What are the visible trends?
The world is looking for innovation that is affordable and accessible. It is here changing consumer preferences for gluten-free diets or food for the health-conscious ones are here to stay. From snacks to meals there is a demand for health-well being and for which consumers are willing to pay a price. For instance, at the Indian Science Congress, Bengaluru, where we garnered a huge interest for Sportify. Moreover, attractive packaging that are environment-friendly will intensify sales. Innovation and differentiation are creating new and healthy brands.

There is a push from millennial and children who decide on opting for healthy foods propelling the research and development across food processing startups to manufacture safe and tasty varieties.
 
What are the challenges encountered in this space?
There are issues of growth and recognition besides access to funds. We are bootstrapped yet now in talks with private equity (PEs) and venture capitalists (VCs) to support our next phase of growth. While government has funding options, these are all through contests and competitions for startups to convey their concepts based backed by valuable data on a successful product launch.
 
How receptive are VCs and PEs to fund a project like yours?

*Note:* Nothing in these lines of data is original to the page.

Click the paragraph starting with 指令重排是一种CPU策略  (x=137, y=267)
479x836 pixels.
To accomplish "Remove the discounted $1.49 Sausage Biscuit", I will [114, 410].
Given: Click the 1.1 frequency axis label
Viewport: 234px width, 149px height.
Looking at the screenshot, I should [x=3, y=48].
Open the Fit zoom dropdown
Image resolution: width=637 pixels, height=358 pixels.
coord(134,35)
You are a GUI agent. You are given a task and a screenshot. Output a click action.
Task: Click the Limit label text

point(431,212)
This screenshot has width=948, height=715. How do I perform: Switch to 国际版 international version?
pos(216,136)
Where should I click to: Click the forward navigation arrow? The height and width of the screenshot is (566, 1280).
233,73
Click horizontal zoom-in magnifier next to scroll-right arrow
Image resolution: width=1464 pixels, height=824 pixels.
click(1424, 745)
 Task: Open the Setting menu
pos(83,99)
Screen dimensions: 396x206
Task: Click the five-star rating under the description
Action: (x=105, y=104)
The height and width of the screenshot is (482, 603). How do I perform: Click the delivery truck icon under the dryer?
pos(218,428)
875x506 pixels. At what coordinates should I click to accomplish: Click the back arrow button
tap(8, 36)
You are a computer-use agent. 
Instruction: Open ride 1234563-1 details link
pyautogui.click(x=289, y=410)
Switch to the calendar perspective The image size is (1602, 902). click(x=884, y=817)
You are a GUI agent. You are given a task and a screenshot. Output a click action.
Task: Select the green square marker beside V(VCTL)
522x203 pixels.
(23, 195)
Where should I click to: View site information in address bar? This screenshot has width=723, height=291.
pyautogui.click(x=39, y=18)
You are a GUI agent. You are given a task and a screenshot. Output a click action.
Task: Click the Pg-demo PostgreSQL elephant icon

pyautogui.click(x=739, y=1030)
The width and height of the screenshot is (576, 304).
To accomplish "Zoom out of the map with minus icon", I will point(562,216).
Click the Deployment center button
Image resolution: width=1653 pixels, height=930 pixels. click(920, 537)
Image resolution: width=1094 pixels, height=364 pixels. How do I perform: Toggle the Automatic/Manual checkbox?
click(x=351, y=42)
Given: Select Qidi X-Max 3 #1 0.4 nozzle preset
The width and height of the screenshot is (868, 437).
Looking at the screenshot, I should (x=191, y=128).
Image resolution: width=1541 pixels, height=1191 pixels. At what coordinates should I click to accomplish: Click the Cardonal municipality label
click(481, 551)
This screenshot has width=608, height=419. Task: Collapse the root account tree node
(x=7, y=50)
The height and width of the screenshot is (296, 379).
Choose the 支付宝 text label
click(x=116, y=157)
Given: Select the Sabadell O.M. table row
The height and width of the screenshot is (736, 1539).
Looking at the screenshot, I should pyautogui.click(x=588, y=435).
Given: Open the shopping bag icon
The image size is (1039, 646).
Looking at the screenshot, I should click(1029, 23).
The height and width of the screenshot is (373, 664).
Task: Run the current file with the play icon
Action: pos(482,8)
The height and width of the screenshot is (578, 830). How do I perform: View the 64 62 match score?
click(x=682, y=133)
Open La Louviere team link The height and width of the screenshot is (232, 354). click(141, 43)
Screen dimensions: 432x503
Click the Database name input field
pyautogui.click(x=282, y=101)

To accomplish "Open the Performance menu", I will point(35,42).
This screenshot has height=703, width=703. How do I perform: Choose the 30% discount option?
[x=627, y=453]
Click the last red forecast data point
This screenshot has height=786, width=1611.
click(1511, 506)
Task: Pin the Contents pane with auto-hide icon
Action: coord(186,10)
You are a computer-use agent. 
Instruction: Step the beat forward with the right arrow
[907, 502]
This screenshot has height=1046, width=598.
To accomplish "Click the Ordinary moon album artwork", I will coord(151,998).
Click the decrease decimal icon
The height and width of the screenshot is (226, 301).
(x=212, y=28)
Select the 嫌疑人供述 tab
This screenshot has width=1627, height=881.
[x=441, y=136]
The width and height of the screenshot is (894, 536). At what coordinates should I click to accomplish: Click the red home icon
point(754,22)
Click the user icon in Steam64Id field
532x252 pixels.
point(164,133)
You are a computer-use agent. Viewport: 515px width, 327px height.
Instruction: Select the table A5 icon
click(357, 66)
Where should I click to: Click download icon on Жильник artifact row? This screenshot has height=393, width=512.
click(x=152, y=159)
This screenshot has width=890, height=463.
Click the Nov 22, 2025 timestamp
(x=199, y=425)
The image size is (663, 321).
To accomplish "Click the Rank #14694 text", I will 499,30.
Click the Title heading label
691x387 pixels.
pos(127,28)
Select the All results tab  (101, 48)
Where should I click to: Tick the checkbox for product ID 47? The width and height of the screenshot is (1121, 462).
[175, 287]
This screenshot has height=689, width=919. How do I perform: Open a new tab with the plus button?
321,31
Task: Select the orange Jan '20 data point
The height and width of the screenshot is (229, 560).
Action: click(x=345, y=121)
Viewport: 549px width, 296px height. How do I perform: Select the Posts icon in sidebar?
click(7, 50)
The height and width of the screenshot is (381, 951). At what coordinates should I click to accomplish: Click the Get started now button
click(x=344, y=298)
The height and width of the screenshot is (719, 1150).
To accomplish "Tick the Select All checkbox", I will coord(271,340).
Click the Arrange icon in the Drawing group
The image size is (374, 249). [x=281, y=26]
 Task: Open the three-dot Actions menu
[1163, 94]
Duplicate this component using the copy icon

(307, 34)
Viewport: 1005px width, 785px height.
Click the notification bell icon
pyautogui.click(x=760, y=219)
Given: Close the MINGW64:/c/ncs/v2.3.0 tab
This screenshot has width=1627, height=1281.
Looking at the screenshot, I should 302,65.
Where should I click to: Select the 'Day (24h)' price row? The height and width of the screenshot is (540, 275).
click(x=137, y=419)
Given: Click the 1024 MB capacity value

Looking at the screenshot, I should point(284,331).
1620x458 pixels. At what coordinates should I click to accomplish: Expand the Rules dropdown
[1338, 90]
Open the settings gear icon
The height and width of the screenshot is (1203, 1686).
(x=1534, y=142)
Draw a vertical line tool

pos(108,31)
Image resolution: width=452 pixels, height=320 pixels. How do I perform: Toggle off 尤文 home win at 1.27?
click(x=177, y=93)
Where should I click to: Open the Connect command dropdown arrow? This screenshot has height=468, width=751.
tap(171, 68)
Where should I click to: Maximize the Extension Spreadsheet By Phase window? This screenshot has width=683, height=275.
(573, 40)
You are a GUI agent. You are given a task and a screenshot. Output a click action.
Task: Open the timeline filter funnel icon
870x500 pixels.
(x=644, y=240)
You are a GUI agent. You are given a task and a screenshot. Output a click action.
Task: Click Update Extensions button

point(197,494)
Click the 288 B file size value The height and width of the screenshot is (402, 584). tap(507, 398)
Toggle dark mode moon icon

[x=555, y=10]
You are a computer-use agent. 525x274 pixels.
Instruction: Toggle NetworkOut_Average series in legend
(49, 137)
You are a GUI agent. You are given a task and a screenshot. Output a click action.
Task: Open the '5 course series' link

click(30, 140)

Our dialogues have begun. We have been constantly meeting investors at conferences and seminars to exchange views and gauge market potential for our products. Investors are keen to fund but they look at faster gestation phase. It is a surge of entrepreneurship in the wellness food space with disruptive and futuristic ideas, which investors are closely watching to assess the future performance in the market. We are also on the radar of VCs and PEs as they comprehend the dynamics of our research and business plan.